Amounts of cDNA used to make dilutions (in 1x Low TE Buffer) of 180pg/uL:
CC (13.8ng/uL): 1.3uL in 100uL
CE (23.01ng/uL): 1.56uL in 200uL
CT (63.8ng/uL): 1.41 in 500uL
Amplified cDNA was cleaned up using the Invitrogen PureLink Micro Kit, but was done so according to Ambion’s Whole Transcriptome Analysis Kit protocol and then spec’d.
Results:
0.5uL was removed from each sample and mixed with 0.5uL to run on DNA 1000 chips on the Bioanalyzer 2100. The slideshow below shows the electropherograms from each sample. Each sample (to be considered worthy of moving to the next stage) should have <20% of the sample in the 25-150bp range. All 8 samples exhibit this and their peaks look very good. Will proceed to ePCR/templated bead prep next week.
cDNA was gel purified according to Ambion’s Whole Transcriptome Analysis Kit. The appropriate regions (100 – 200bp) were excised and cut in to 4, 1x5mm pieces. The two “internal” pieces were transferred to individual PCR tubes. The “outer” pieces were transferred together to a 1.5mL snap cap tube and stored @ -20C.
Three images are below. The first two are the gels before excising the 100 – 200bp region of the gel. The third is the image of the SECOND gel after the specified region was excised. An image was not taken of Gel 1 after excision (whoops!).
Gel 1
Gel 2
NOTE: The WB sample in the gell above is actually a yellow perch sample, NOT an abalone sample!
Gel 2 AFTER EXCISION
NOTE: The WB sample in the gell above is actually a yellow perch sample, NOT an abalone sample!
In-gel PCR was performed on the individual “internal” gel pieces that were excised, as described below from earlier today. PCR rxns/cycling were performed according to Ambion’s Whole Transcriptome Analysis Kit.
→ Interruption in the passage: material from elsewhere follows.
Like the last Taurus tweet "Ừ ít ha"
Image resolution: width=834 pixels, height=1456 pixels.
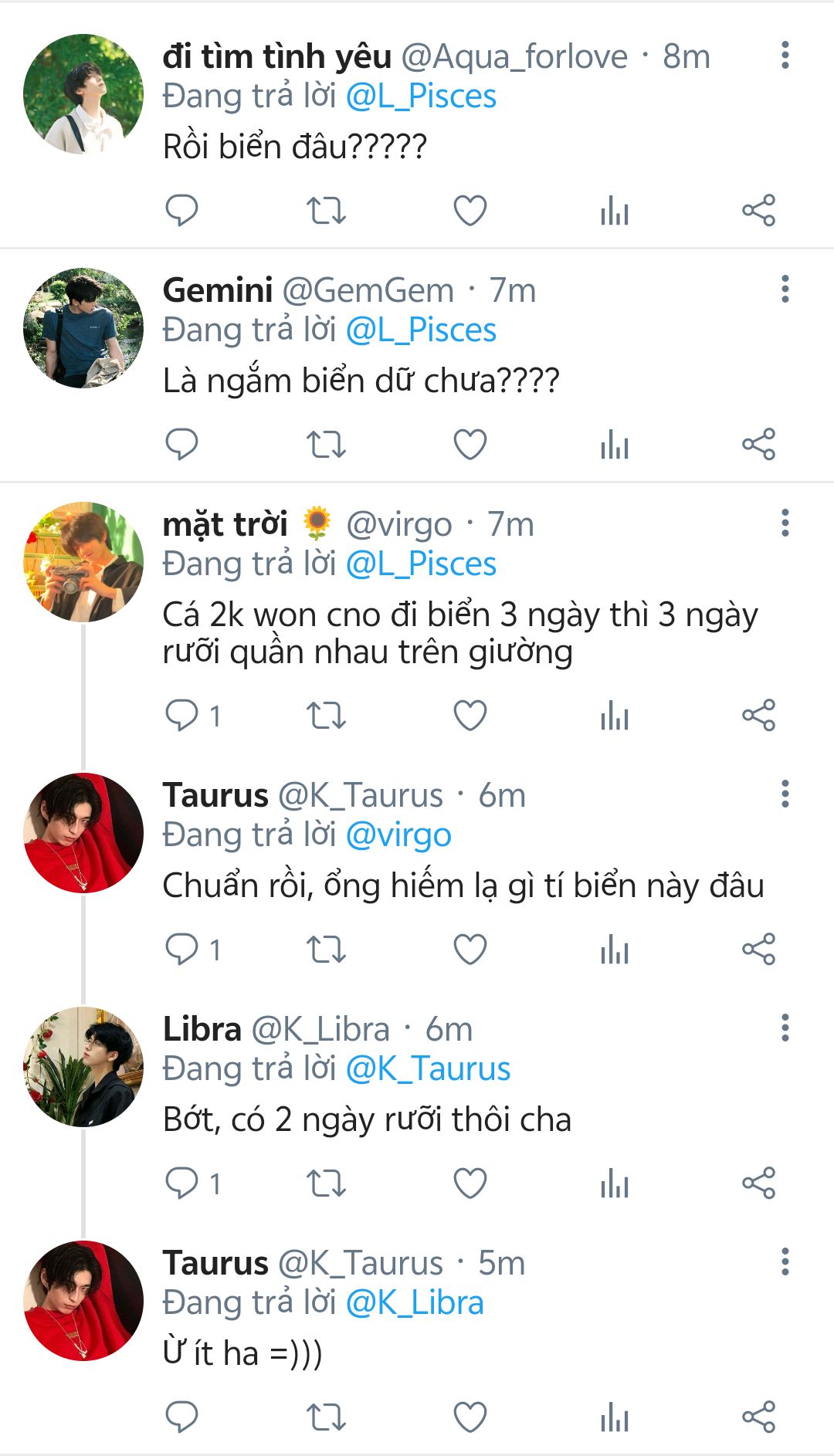(470, 1417)

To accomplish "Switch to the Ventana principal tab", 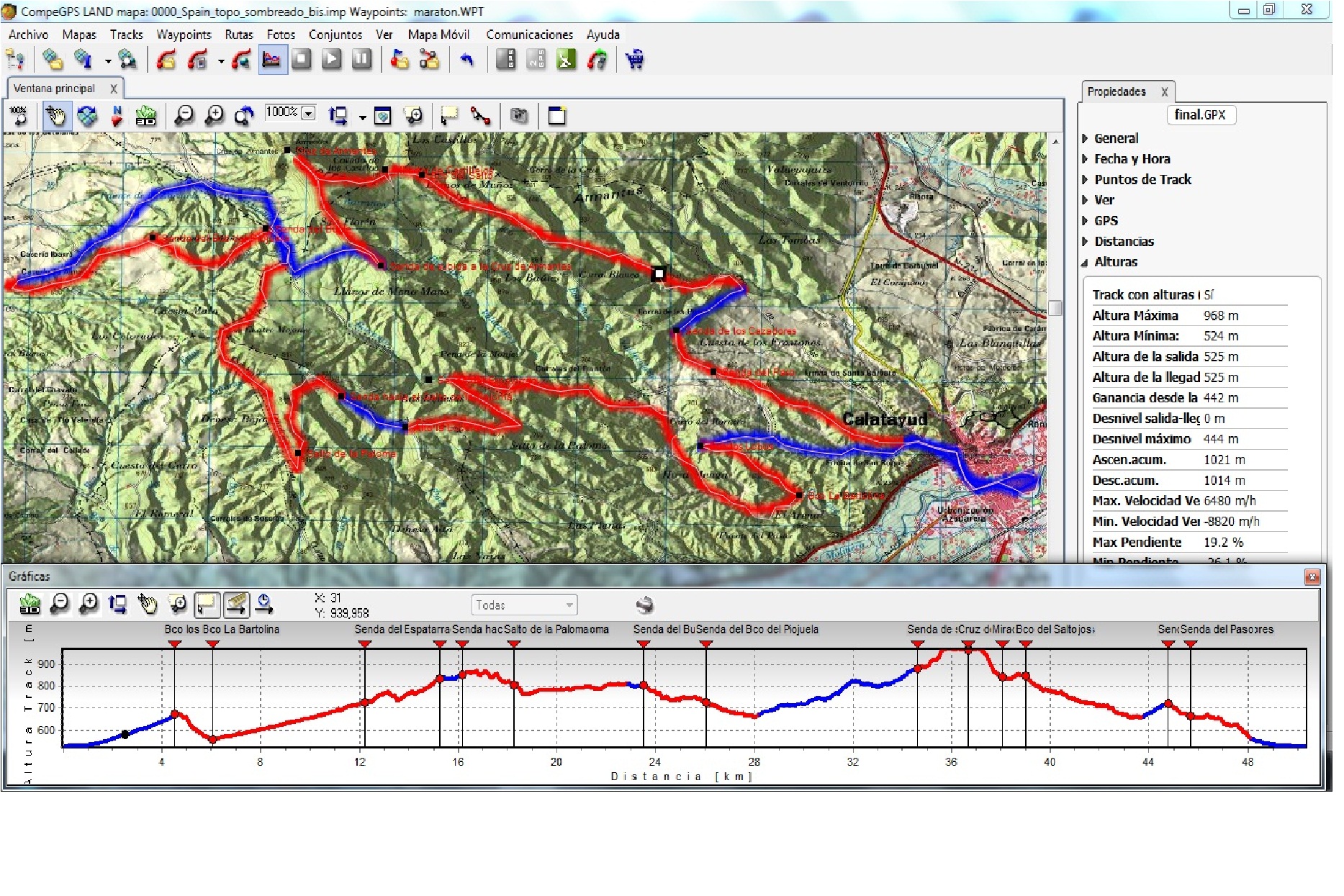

PCR ran O/N. PCR master mix set up is here (bottom half of sheet).
Samples were speedvac’d to dryness and resuspended in 3uL of nuclease-free H2O. Samples were then reversed transcribed according to Ambion’s Whole Transcriptome Analysis Kit. RT master mix set up is here (top portion of sheet).
All 8 samples were hybridized/ligated according to Ambion’s Whole Transcriptome Analysis Kit using Adaptor A.